§ **Problem 1**
From the letter to TTC sisters, reproduce the passage starting with "Still, I cried, many" and going on through "what’s really important.", word for word.
§ **Problem 2**
In the letter to TTC sisters, why did finding the blog ease the writer's worry about being referred to another Obgyn? Answer in one to three sentences.

§ **Page excerpt**
+++
My dearest TTC sisters,
…to my fellow (still in the battle) TTC sisters,
I write this letter not because I’m the strongest or wisest person. My husband and I have been on this battle for four years. After trying natural procedure, IUI, and other treatments, we finally decided to try IVF procedure this year. Currently, we’re waiting to do the FET (Frozen Embryo Transfer) phase.
I had been fighting the question and emotional break down during the journey. There’re times I questioned why there was no answer to our pray, the delay to our request felt way too long. Another time, I wonder if we’re on the wrong track, we should do that not this, or maybe we did a mistake that hold Him to work on His plan to be happened. Hence, I’ve learned (from many sources) that there’s one important foundation, when God have a plan, there’s nothing on earth or heaven can stop Him. I believe He have plan for us to bear our own children. Period.
Still, I cried, many times but when the tears dried, I learn to speak gratitude. I am still afraid of the needle, but my gut told me to do the best, so I got my daily injection by myself, no drama. The journey also taught me to be selfless (especially facing insensitive questions/statements from people around me) and refocus the energy to what’s really important.
Yesterday, I asked God if the bad news is the result, He will strengthening my heart because I am just as weak as many of you when facing this kind of situation. Despite life’s journey had taught me to be strong and independent person, still I will be tremble in despair if we fail. I am just a human. That’s why I need to surrender to Him, the Almighty, the Owner of my life and Creator of my life story.
Oh, please, have us on your pray and thought. Your kind acts, though from far away, will always have its own way to cross our path. Few days ago, I got info that my doctor was still on leave whilst I was scheduled to meet him on (exactly) my second day of period. So, I was referred to meet another Obgyn. This new arrangement bothered me. However, I had this urge feeling to check one blog then I found the doctor’s name! She’s my doctor’s wife. It gave a big assurance to my emotion. In fact, she’s one of the nicest and gentlest doctor I’ve ever met. That blog was written few years ago but the impact still resonates until now. That’s one of kind acts I found from stranger TTC sisters.
+++
§ **Extracted records**
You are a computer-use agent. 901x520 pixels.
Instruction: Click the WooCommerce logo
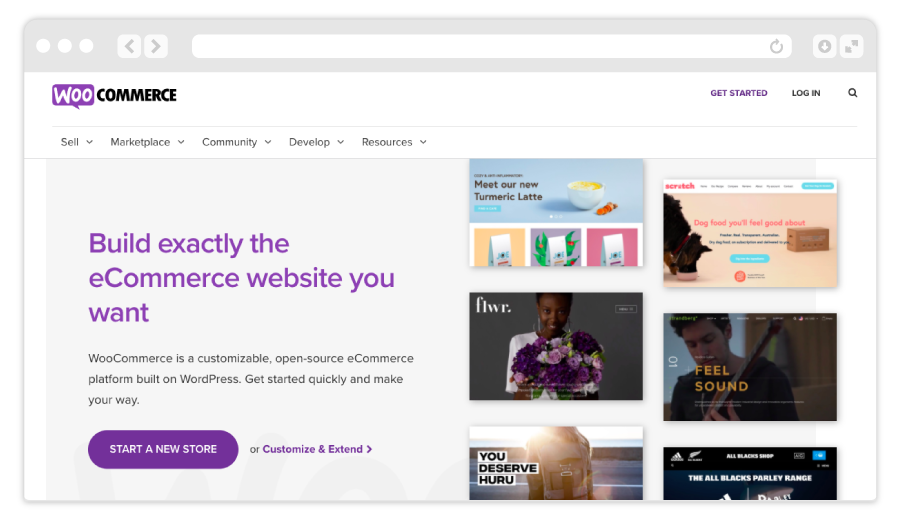(x=114, y=95)
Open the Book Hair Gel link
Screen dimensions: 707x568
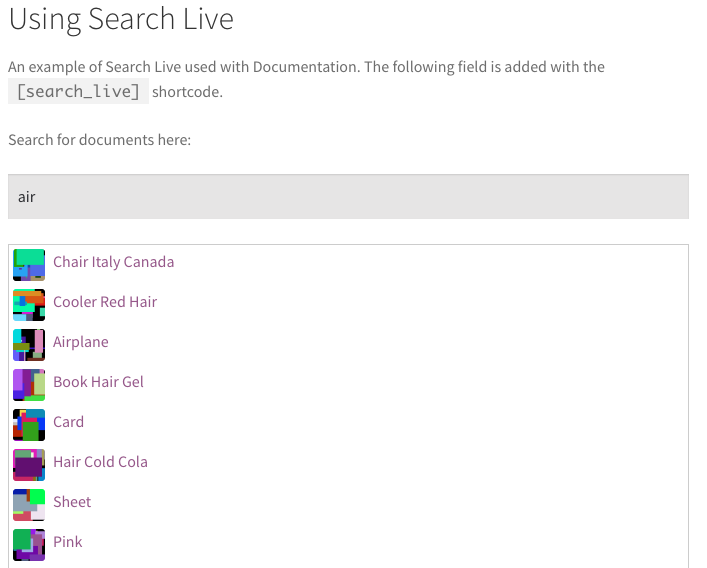(x=98, y=382)
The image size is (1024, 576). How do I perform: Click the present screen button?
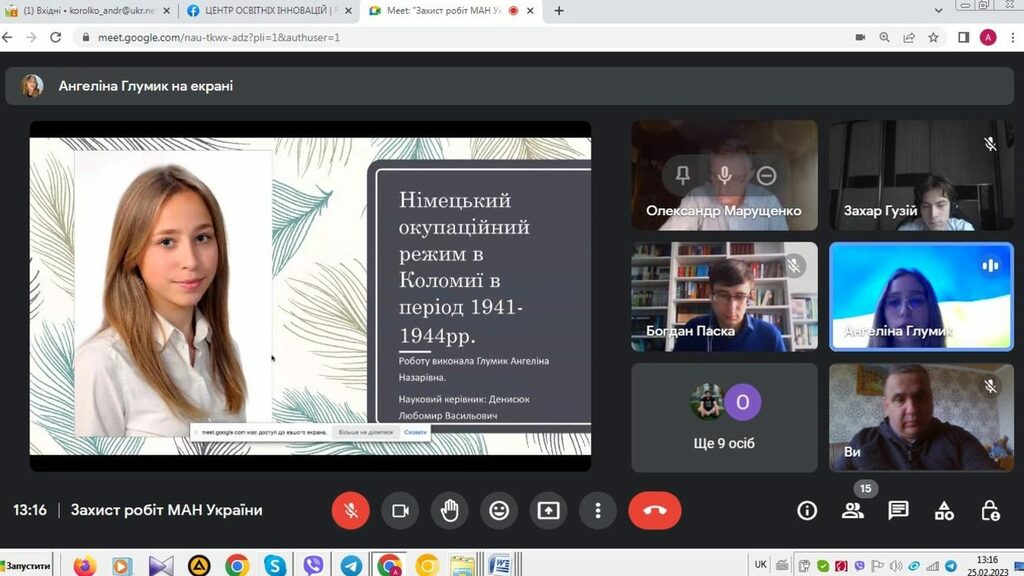[x=548, y=511]
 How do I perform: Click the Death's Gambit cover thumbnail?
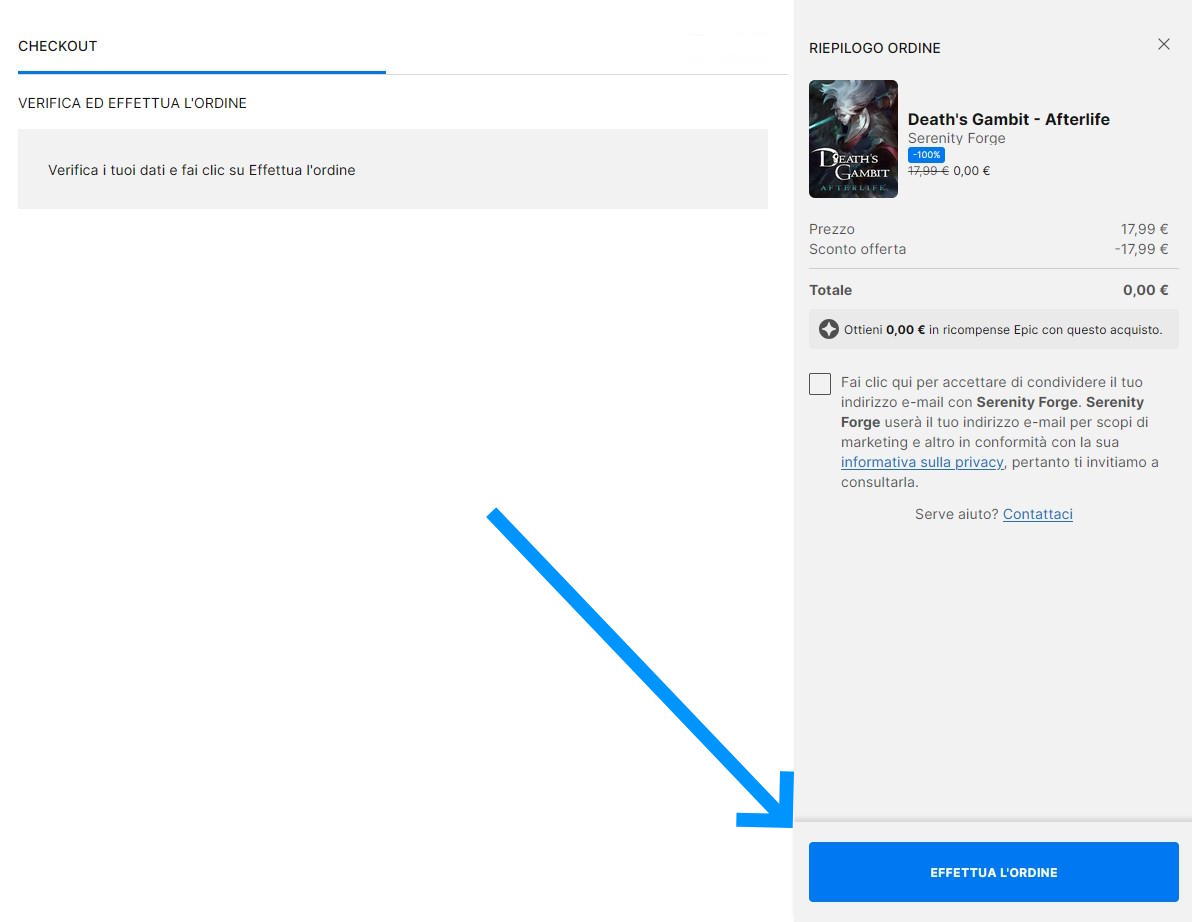click(853, 139)
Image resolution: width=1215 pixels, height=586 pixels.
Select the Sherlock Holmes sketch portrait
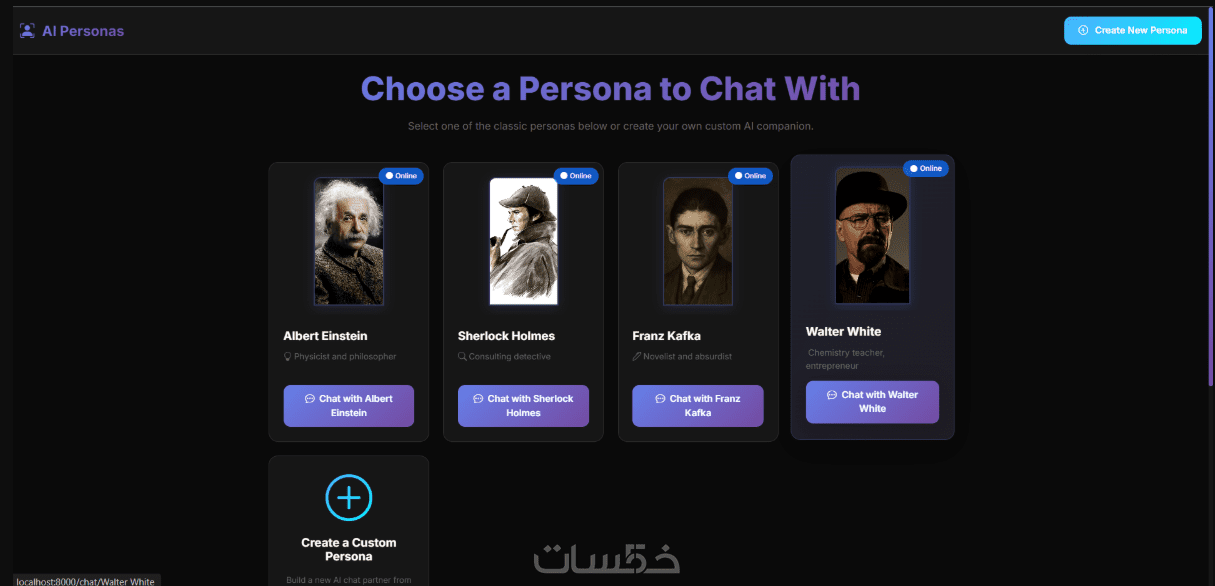pyautogui.click(x=523, y=241)
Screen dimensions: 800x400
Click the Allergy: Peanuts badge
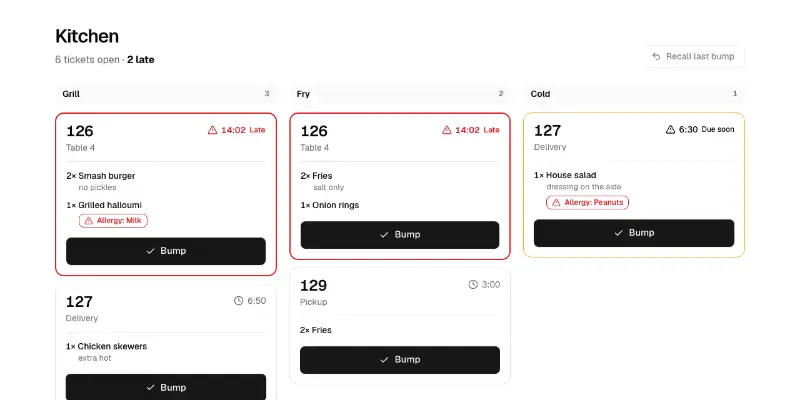pyautogui.click(x=588, y=203)
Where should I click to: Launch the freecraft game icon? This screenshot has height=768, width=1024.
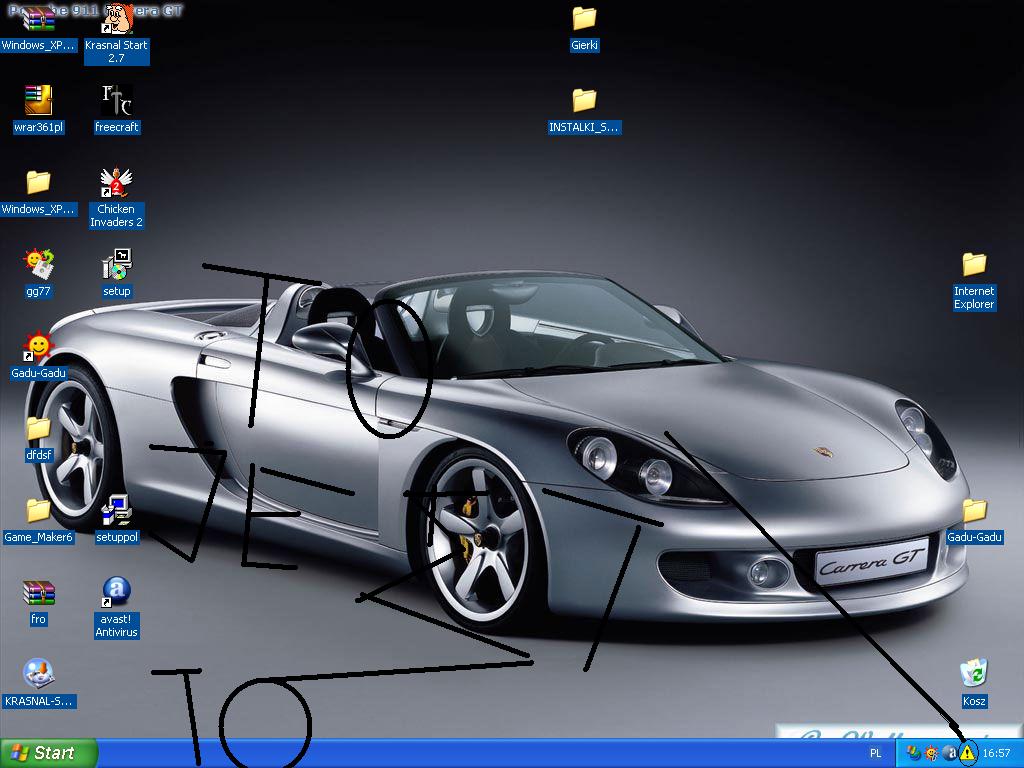click(117, 100)
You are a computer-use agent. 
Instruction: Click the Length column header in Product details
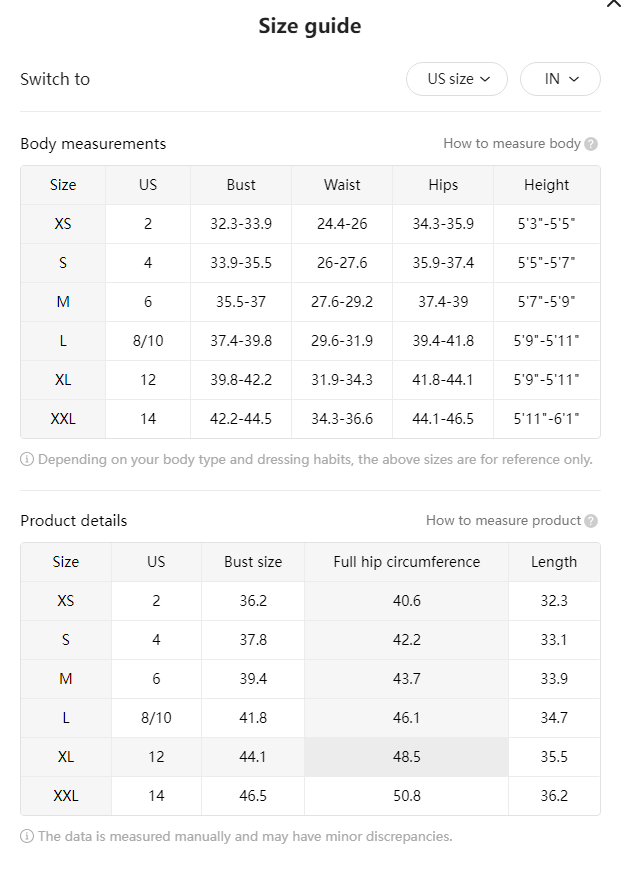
+++
§ **Written response 1**
Still, I cried, many times but when the tears dried, I learn to speak gratitude. I am still afraid of the needle, but my gut told me to do the best, so I got my daily injection by myself, no drama. The journey also taught me to be selfless (especially facing insensitive questions/statements from people around me) and refocus the energy to what’s really important.

§ **Written response 2**
The blog gave the name of the new doctor, and she turned out to be the wife of the writer's own doctor. That discovery gave the writer's emotions a big assurance.